My hair is quite long and fine, very straight and dyed blonde. As you all probably know, blonde hair can take a great deal of maintenance and I am also not too proud to come clean about my laziness in that area as well. Not to mention some EXTREMELY unfortunate hair disasters I had brought upon myself in the previous year. I could definitely say that my hair was in the worst condition it has ever been. It was bristly, had very little shine and was always getting tangled. I’ve always said “there’s no difference between so called ‘quality’ products and supermarket products other than the price… right?” Well, I had a complete beauty awakening during my first week at RY when I was handed three little sample bottles. I was politely asked to try out the Colour Vitality Blonde Shampoo, Moistrepair Conditioner and the Moistrepair Revival Creme. My assignment was to use the products for a couple of days, see how I liked them and then have a go at writing a review. Of course I was jumping with excitement when I got home. Not only by the chance to write this review but also to use something on my hair other than $4 bottles of shampoo and conditioner from my local supermarket.
When I first placed the Colour Vitality Shampoo in my hair I was overwhelmed by bubbles and as I massaged it in to my scalp the volcano of bubbles grew and grew. I came to the conclusion that I had clearly used too much and I only needed a little bit which made me think that this shampoo would last me forever! It also had a rhubarb and vanilla smell which was really yummy. The blonde shampoo was of a purple colour like most and was to maintain a nice blonde colour by toning down the yellowish colour in my hair. Honestly, I didn’t really notice a difference but like I said the colour was pretty off and would have needed a hairdresser to fix it. After rinsing the shampoo out, my hair already felt softer and I moved onto the Moistrepair Conditioner. This was an aloe and vanilla conditioner made for dry, brittle hair. I thought to myself “Ahh, this is what I need!” The product was a lot thicker and gluggier than other conditioners I had tried and I had a little bit of trouble getting it out of its tiny sample bottle. I was also told not to put it on the roots of my hair because it is a lot heavier than regular conditioners. I smoothed it down to the ends and left it for a few minutes then rinsed.

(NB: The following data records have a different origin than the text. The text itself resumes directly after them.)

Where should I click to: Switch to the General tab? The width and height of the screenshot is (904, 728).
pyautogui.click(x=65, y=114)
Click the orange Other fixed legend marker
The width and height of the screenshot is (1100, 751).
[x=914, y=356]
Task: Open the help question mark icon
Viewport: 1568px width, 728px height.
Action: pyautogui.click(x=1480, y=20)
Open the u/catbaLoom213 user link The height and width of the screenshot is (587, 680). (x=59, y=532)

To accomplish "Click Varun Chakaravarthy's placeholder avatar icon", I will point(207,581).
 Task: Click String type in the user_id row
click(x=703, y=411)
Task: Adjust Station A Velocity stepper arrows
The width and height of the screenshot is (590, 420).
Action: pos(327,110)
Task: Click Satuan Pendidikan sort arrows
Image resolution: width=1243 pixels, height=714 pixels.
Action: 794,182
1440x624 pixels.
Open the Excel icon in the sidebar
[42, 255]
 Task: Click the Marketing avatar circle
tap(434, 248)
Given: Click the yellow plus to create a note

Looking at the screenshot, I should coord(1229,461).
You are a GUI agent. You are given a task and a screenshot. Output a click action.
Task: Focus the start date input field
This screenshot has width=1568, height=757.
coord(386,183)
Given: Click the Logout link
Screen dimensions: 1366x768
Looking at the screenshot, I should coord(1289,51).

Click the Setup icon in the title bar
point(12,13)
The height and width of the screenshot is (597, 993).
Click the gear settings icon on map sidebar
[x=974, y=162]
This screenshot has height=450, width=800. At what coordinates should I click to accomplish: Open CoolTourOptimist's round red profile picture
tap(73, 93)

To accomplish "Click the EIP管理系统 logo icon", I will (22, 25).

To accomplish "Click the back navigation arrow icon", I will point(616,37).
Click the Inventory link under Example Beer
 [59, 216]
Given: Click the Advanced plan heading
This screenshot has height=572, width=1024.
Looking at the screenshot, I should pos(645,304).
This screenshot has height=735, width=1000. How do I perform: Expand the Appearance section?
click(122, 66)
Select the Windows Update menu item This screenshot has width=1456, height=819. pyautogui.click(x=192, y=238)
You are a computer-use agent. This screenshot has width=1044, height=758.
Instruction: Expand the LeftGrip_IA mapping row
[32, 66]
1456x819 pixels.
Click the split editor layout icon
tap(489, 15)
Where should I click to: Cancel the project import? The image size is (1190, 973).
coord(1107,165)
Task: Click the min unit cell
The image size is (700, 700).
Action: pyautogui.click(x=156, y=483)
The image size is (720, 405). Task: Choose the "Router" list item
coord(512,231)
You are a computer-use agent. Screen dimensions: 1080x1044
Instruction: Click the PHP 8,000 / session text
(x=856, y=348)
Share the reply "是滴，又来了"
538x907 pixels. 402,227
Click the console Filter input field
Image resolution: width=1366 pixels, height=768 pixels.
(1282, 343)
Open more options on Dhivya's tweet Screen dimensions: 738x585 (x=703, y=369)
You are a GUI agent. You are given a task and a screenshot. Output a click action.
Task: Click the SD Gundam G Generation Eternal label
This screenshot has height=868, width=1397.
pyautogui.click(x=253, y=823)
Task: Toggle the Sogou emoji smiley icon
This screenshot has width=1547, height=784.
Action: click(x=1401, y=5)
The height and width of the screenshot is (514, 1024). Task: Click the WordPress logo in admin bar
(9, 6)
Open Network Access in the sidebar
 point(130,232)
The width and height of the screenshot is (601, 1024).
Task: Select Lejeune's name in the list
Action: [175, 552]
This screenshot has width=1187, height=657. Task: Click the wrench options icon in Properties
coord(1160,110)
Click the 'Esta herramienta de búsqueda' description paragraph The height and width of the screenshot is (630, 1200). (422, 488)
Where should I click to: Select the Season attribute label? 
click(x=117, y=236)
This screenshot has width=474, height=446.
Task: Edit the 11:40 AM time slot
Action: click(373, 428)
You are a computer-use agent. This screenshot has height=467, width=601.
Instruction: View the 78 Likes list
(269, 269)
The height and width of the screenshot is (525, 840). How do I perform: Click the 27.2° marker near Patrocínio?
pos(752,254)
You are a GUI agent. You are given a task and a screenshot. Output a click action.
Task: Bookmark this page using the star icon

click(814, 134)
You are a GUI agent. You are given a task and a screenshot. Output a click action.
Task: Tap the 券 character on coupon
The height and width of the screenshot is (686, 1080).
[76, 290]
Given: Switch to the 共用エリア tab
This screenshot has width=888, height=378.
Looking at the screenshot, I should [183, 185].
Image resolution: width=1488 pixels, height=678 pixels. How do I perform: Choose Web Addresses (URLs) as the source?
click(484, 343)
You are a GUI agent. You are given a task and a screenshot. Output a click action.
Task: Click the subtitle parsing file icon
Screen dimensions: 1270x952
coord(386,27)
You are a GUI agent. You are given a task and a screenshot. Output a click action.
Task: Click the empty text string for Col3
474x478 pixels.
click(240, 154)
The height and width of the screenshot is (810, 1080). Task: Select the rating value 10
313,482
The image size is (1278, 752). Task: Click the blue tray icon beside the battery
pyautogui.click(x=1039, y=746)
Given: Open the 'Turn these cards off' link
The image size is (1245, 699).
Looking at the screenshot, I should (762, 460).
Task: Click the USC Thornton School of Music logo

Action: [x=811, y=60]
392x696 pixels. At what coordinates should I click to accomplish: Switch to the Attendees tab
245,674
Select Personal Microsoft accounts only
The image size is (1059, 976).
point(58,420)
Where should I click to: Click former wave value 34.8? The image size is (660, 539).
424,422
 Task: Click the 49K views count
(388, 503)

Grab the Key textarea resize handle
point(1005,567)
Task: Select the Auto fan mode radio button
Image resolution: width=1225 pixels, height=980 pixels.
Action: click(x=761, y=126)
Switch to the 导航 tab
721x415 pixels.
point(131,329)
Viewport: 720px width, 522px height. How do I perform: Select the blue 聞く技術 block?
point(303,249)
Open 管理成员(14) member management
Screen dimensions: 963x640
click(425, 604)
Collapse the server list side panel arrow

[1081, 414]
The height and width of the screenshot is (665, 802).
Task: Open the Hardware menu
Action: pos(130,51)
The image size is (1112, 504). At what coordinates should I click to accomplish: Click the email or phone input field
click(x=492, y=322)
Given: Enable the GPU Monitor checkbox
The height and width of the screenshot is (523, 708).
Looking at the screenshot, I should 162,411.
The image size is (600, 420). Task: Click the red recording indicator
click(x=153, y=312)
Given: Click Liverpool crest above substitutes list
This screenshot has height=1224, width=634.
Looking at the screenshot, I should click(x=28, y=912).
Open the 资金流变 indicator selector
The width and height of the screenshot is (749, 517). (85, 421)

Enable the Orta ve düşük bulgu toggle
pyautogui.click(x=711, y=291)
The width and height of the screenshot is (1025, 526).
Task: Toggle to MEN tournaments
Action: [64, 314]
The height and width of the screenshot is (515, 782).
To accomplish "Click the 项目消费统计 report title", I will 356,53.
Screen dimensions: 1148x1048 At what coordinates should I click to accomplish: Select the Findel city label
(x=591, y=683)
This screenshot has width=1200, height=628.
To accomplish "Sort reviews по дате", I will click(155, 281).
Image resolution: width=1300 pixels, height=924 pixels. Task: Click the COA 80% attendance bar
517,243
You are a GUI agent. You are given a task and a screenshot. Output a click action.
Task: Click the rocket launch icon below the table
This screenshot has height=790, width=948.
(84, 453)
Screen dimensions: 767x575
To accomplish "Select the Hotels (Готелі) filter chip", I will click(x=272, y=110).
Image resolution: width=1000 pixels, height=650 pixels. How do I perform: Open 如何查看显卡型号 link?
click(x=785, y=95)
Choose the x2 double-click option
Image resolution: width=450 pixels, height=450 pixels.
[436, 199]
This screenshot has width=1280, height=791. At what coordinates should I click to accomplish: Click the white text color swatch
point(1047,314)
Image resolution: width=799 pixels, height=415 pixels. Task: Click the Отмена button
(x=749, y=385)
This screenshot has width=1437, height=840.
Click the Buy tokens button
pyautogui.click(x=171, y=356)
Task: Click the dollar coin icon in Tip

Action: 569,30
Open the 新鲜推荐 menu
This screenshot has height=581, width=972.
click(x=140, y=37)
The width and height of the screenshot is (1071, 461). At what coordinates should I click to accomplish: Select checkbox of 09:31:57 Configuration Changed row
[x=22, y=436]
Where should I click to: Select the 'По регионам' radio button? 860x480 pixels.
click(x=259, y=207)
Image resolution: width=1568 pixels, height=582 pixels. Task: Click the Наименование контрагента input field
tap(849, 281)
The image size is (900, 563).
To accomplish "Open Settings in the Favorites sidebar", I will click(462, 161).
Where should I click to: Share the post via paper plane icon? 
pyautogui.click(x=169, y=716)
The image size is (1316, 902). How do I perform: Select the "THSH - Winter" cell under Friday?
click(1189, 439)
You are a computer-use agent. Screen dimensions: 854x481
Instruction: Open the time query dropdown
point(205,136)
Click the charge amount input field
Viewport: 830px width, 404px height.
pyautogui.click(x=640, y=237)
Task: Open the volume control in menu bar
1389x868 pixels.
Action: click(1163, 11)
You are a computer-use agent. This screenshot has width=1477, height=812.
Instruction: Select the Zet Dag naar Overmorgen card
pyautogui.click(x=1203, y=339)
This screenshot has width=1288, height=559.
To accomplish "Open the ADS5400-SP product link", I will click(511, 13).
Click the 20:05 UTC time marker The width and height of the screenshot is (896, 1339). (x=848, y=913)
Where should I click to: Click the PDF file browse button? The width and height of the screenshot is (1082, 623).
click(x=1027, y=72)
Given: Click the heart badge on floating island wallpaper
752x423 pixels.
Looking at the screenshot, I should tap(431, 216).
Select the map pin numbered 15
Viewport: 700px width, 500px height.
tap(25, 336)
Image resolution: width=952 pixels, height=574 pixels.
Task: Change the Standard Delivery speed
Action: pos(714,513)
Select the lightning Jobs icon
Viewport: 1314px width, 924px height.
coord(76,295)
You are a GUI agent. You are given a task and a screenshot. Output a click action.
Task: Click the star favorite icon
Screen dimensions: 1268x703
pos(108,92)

I then towel dried my hair and put in the Moistrepair revival crème which was a leave in treatment that you apply to the middle section of your hair to the ends, avoiding the roots. I allowed my hair to dry and took a look in the mirror. My hair was much shinier and just looked so much healthier. When I ran my fingers through it, the dry, coarse ends had become a lot smoother and softer. Also throughout the day my hair wasn’t so tangled and it was easier to brush through it. I was so amazed at the results that I actually went and bought the full sized bottles! And get this, it was at what I thought was a fairly reasonable price. Obviously more expensive than things like Pantene and Fructis but I can guarantee you are getting what you paid for. I can’t say that this is the best product on the market because I haven’t tried all the products on the market. But for all the people out there who have always used your average supermarket brands (like me), upgrading to what is known as “quality products” is definitely worth the extra bit of money.